Set of tasks »
1 > Reproduce verbatim the stretch of the ML fundamentals text from "ParadigmHas labels?GoalExamples" through "reward → reinforcement learning.".
2 > According to the ML fundamentals text, what share of the AIF-C01 exam does Domain 1 account for?
3 > Continue the ML fundamentals text from the point where it stops.
══ Excerpt to read ══
ML Fundamentals

Traditional ML foundations — supervised (regression, classification), unsupervised (clustering, dimensionality reduction), and RL — with key algorithms, evaluation metrics, and the ML lifecycle. AIF-C01 Domain 1 core.

AIF-C01 Domain 1 (AI/ML Fundamentals, 20% of exam) expects solid coverage of the three learning paradigms, how to select algorithms, and how to evaluate models. This page covers the traditional ML layer — neural networks and deep learning are in llms/transformer-architecture; inference-time scaling in llms/inference-time-scaling.


Three Learning Paradigms

ParadigmHas labels?GoalExamples
SupervisedYes (labelled training data)Learn input → output mappingClassification, regression
UnsupervisedNoFind structure in unlabelled dataClustering, dimensionality reduction
ReinforcementNo labels — reward signalAgent maximises cumulative rewardGame-playing, robotics, RLHF

Exam trigger: If a scenario gives you labelled data with a clear output to predict → supervised. If data has no labels and you want to discover patterns → unsupervised. If the problem involves sequential decisions and a reward → reinforcement learning.


Supervised Learning

Task Types

TaskOutputExample
Binary classification0 or 1Spam or not spam
Multi-class classificationOne of N classesImage → dog / cat / bird
Multi-label classificationMultiple classesArticle → {sport, finance}
RegressionContinuous valueHouse price prediction

Key Algorithms

Linear / Logistic Regression

  • Linear regression: fits a line (hyperplane) minimising mean squared error. Output is continuous.
═══
══ Excerpted records ══
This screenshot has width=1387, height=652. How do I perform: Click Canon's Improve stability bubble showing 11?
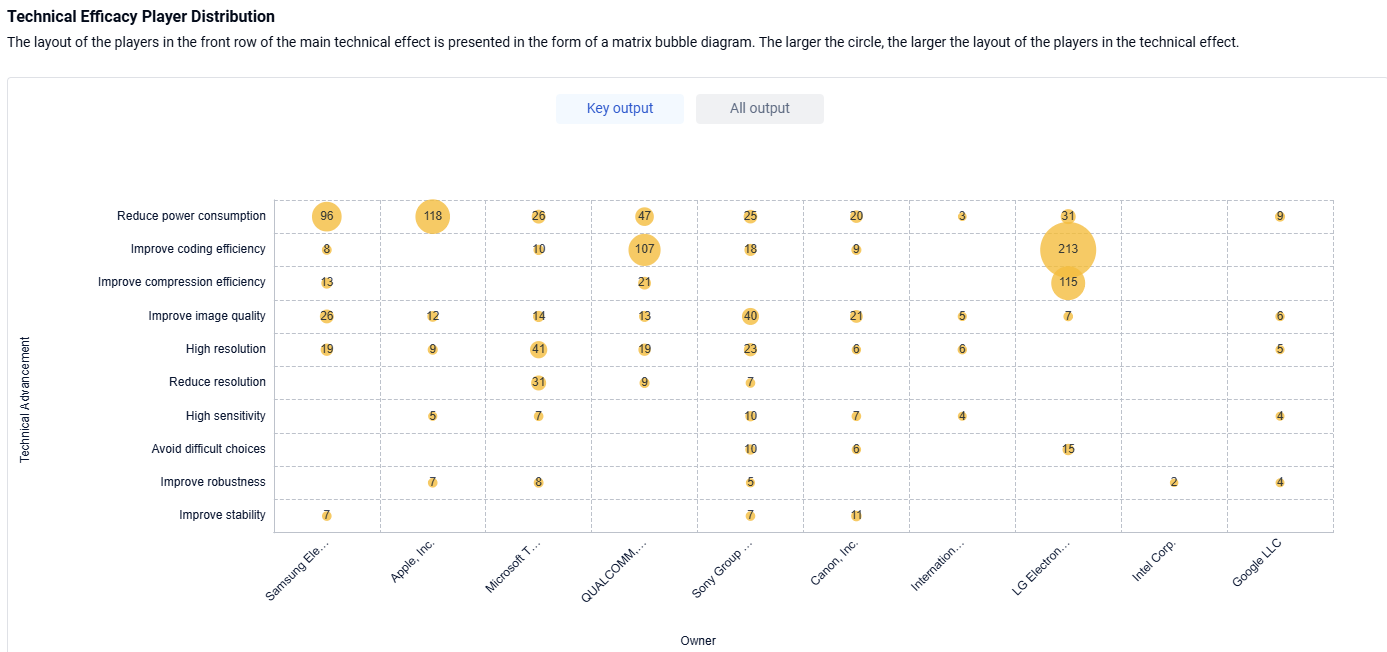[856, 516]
═══
══ Excerpted records ══
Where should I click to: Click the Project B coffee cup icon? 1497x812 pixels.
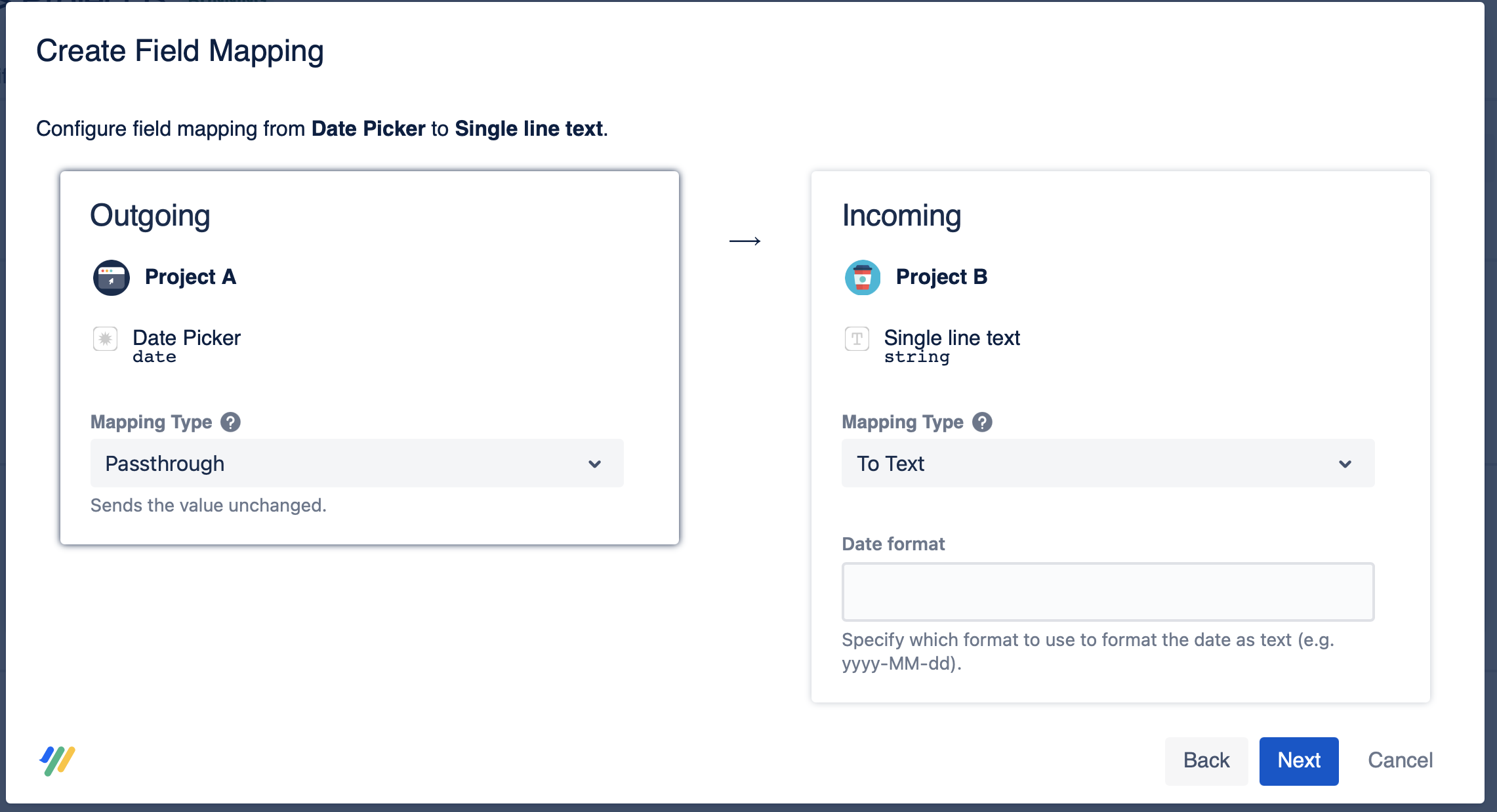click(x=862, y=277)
═══
Your responses »
1 >
ParadigmHas labels?GoalExamples
SupervisedYes (labelled training data)Learn input → output mappingClassification, regression
UnsupervisedNoFind structure in unlabelled dataClustering, dimensionality reduction
ReinforcementNo labels — reward signalAgent maximises cumulative rewardGame-playing, robotics, RLHF

Exam trigger: If a scenario gives you labelled data with a clear output to predict → supervised. If data has no labels and you want to discover patterns → unsupervised. If the problem involves sequential decisions and a reward → reinforcement learning.

2 > 20%

3 >
  • Logistic regression: applies sigmoid to linear output → probability between 0 and 1. Used for binary classification despite the name "regression."
  • Interpretable; fast to train; assumes linear relationship between features and output.

Decision Trees

  • Splits data recursively on the feature that maximises information gain (or Gini impurity reduction).
  • Intuitive and interpretable. Prone to overfitting on deep trees.
  • Exam note: a single deep decision tree overfits; ensemble methods (Random Forest, XGBoost) fix this.

Random Forests

  • Ensemble of decision trees trained on random subsets of data and features (bagging).
  • Each tree votes; majority wins for classification / average for regression.
  • Reduces variance vs a single tree. Robust and accurate out-of-the-box.
  • When the exam says "ensemble" or "bagging" → Random Forest.

Gradient Boosting / XGBoost

  • Ensemble built sequentially: each tree corrects the residual errors of the previous.
  • Boosting (sequential) vs bagging (parallel). XGBoost = optimised gradient boosted trees.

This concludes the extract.